Another company seeking to make microgravity useful for biotechnology is SpacePharma. It has developed small, automated laboratories that can be sent into orbit and controlled from Earth, enabling researchers to conduct experiments without needing astronauts or custom payloads. This approach aims to make space research less of a one-off mission and more of a service.

Sometimes, biotechnology developed on Earth finds additional use in space, as is the case with LinkGevity.

Linkgevity: Rethinking Aging and Cell Death in Orbit

LinkGevity did not start as a space-focused company. Its initial goal was much more grounded: to rethink our understanding of aging and the decline associated with it. Founded by sisters Carina Kern, a longevity scientist, and Serena Kern-Libera, a lawyer, the company is built on the blueprint theory of aging—a framework for identifying shared biological pathways that drive multiple age-related diseases, rather than focusing on individual diagnoses.

The company’s lead drug is a set of anti-necrotic compounds capable of blocking necrosis. Unlike apoptosis, which is a controlled and often beneficial form of cell death, necrosis is chaotic and irreversible, leading to tissue and organ failure. According to LinkGevity’s research, this process plays a central role in six of the top ten global causes of death, including acute kidney injury.

Where Does Space Come into Play?

It turns out that necrosis—and the stresses that trigger it, such as oxidative damage, inflammation, and oxygen deprivation—are significant concerns for long-duration space missions. Astronauts on extended flights experience physiological deterioration that resembles accelerated aging, and the kidney is one of the most vulnerable organs. As Serena Kern noted in the podcast, “We did not start out thinking we were a space company. It just so happens that our technology, which is highly useful on Earth, is also extremely applicable in space.”

This realization led LinkGevity to apply for and win a place in NASA’s Space-H accelerator, a program designed to support startups working on health technologies for space travel. The biotechnology company views this as an opportunity to apply its anti-necrotic drugs in space—for instance, to prevent organ damage during deep space missions or even to support organoid growth and cryopreservation, two areas where necrosis presents a major bottleneck.
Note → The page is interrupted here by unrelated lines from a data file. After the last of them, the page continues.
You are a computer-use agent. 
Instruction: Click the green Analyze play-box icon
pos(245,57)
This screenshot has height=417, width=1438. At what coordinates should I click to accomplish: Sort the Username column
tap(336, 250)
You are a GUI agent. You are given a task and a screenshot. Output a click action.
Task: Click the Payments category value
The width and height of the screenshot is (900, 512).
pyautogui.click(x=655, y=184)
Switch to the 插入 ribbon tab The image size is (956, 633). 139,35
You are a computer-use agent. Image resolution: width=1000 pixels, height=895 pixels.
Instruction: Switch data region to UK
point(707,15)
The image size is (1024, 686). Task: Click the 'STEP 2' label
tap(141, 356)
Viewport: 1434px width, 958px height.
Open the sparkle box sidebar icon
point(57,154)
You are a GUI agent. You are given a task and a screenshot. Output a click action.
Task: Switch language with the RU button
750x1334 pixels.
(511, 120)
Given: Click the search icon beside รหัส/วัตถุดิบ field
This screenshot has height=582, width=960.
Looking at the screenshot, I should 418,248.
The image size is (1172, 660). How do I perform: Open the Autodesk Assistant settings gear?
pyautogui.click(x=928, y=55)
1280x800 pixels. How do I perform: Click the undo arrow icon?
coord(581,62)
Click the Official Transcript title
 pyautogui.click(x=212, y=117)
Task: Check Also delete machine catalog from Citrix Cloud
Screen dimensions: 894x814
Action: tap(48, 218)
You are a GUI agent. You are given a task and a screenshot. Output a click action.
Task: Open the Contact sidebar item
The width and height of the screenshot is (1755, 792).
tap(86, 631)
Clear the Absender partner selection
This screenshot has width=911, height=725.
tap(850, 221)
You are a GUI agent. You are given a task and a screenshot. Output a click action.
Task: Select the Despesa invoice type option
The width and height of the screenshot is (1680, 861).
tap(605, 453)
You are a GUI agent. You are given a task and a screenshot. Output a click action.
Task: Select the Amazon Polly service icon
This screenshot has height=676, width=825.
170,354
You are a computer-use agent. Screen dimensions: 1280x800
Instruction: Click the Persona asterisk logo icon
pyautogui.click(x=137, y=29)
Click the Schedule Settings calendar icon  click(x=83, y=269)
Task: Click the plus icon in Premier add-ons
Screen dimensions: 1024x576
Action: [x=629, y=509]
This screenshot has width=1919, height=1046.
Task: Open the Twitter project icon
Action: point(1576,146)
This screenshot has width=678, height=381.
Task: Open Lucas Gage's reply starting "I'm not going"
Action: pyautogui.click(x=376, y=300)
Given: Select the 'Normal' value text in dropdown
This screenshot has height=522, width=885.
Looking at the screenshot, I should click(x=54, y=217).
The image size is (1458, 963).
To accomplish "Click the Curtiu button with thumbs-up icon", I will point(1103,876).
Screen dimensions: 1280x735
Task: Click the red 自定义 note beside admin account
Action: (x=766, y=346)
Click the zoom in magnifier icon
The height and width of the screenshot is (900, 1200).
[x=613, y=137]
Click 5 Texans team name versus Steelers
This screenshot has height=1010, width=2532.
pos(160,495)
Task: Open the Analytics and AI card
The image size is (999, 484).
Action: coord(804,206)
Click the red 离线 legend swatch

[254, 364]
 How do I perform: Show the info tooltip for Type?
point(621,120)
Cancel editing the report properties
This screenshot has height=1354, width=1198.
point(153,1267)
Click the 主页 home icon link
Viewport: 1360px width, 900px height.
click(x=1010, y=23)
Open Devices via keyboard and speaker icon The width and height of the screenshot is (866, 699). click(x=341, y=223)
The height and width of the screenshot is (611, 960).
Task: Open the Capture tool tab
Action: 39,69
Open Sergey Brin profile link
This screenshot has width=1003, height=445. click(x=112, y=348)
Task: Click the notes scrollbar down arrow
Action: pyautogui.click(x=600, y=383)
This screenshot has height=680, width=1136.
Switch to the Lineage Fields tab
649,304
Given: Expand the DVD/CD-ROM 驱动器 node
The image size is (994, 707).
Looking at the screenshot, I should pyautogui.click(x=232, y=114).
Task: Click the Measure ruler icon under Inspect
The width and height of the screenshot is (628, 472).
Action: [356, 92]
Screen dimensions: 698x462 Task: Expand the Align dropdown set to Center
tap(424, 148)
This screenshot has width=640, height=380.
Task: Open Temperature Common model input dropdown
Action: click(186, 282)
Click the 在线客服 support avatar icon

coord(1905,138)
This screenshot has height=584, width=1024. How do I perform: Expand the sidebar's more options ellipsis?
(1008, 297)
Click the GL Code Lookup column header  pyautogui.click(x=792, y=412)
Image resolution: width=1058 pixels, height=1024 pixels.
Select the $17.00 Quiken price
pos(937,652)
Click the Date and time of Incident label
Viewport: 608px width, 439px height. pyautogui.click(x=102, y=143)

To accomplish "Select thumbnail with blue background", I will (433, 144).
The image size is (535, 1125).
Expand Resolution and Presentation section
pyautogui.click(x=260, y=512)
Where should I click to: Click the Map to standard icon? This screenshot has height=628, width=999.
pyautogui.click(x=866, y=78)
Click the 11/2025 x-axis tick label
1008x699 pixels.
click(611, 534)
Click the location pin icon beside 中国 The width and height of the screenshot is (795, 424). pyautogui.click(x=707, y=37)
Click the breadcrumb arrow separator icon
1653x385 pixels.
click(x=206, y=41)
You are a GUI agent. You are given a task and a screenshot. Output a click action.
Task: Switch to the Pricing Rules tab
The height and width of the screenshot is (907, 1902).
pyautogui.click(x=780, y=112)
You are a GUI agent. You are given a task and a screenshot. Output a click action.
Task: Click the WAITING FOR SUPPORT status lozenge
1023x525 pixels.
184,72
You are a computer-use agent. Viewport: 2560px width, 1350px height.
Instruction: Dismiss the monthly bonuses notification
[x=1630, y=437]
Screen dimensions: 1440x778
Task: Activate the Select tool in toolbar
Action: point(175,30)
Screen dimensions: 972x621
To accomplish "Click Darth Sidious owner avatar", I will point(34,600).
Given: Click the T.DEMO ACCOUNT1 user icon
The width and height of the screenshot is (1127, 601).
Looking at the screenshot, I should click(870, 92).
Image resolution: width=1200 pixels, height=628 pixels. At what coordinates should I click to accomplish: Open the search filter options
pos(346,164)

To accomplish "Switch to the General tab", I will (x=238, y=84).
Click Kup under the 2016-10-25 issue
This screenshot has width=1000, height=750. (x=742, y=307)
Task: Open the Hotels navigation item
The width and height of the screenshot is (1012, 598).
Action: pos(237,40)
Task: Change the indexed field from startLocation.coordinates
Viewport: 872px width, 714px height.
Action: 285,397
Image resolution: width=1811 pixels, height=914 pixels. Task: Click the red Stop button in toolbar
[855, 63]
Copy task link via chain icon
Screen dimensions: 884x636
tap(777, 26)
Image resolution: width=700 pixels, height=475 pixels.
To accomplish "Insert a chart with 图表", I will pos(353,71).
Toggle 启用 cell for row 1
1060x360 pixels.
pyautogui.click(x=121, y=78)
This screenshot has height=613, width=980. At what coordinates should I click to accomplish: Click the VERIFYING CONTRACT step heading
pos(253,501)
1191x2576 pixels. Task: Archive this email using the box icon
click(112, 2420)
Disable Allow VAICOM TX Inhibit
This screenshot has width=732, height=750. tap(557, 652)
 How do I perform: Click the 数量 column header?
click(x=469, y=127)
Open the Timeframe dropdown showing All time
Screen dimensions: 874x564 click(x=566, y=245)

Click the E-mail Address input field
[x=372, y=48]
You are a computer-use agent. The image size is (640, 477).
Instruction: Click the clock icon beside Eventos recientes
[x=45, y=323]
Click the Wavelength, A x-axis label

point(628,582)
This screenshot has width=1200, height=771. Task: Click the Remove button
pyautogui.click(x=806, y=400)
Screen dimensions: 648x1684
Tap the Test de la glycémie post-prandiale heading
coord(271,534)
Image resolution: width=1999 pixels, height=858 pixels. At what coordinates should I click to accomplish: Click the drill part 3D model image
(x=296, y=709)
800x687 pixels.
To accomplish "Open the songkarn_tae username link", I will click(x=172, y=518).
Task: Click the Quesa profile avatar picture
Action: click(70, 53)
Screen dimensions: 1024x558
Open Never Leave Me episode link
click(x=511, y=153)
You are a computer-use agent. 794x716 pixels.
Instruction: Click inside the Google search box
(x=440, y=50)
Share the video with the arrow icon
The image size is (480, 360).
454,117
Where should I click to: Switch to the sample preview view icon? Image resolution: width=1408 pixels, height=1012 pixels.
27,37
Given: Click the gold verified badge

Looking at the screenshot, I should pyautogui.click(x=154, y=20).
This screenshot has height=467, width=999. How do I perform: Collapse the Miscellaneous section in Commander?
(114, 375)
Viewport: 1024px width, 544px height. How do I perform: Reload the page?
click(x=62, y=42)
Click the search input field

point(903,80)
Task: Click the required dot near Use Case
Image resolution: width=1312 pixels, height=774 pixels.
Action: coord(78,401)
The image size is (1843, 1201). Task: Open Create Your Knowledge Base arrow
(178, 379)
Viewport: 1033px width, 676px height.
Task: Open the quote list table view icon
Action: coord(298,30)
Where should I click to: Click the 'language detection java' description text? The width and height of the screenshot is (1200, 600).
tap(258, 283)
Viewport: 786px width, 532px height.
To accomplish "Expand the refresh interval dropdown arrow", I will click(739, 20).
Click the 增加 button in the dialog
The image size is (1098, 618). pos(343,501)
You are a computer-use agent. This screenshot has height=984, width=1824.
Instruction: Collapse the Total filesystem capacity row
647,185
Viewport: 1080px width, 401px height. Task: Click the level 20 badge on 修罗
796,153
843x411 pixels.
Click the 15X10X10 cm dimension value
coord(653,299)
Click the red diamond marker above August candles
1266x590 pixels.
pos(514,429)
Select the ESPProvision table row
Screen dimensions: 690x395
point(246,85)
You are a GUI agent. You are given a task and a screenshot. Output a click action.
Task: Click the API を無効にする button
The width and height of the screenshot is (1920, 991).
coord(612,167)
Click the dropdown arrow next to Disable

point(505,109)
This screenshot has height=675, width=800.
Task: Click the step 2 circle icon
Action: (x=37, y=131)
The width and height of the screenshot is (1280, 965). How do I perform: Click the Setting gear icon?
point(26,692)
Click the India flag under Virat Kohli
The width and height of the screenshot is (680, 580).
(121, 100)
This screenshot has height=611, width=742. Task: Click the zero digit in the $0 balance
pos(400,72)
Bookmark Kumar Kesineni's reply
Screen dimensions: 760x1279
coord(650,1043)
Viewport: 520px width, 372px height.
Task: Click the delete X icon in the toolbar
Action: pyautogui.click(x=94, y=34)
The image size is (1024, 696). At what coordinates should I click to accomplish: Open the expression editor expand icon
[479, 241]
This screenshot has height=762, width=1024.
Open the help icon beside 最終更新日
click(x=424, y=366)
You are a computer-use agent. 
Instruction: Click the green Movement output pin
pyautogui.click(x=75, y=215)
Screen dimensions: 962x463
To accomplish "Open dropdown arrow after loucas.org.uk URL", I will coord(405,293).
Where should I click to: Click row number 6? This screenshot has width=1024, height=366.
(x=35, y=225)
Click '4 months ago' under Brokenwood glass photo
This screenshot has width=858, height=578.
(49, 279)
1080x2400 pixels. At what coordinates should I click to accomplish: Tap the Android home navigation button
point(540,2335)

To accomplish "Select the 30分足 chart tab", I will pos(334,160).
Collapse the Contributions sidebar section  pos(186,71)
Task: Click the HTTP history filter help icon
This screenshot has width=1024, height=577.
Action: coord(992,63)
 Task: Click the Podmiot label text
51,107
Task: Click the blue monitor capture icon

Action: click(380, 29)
The Next Chapter of Biotech’s Space Odyssey

Between Exobiosphere developing a discovery platform, LinkGevity designing therapies to protect astronauts from organ failure, and SpacePharma offering remote-controlled laboratory systems, an ecosystem is beginning to form. It is not just startups driving this shift; agencies like NASA and ESA are providing support, not only with access to orbit but increasingly through programs such as NASA’s Space-H accelerator or ESA’s LuxIMPULSE initiative.

However, substantial questions remain. How do you validate results obtained in orbit and translate them to Earth-based applications? And will pharmaceutical companies be willing to scale research and development beyond gravity once the novelty wears off?

Currently, space biotechnology is in its early stages. Nevertheless, companies like Exobiosphere and LinkGevity are not merely conducting experiments—they are striving to build something repeatable and scalable. If they succeed, the next generation of drugs might originate not from a laboratory bench but from a space station.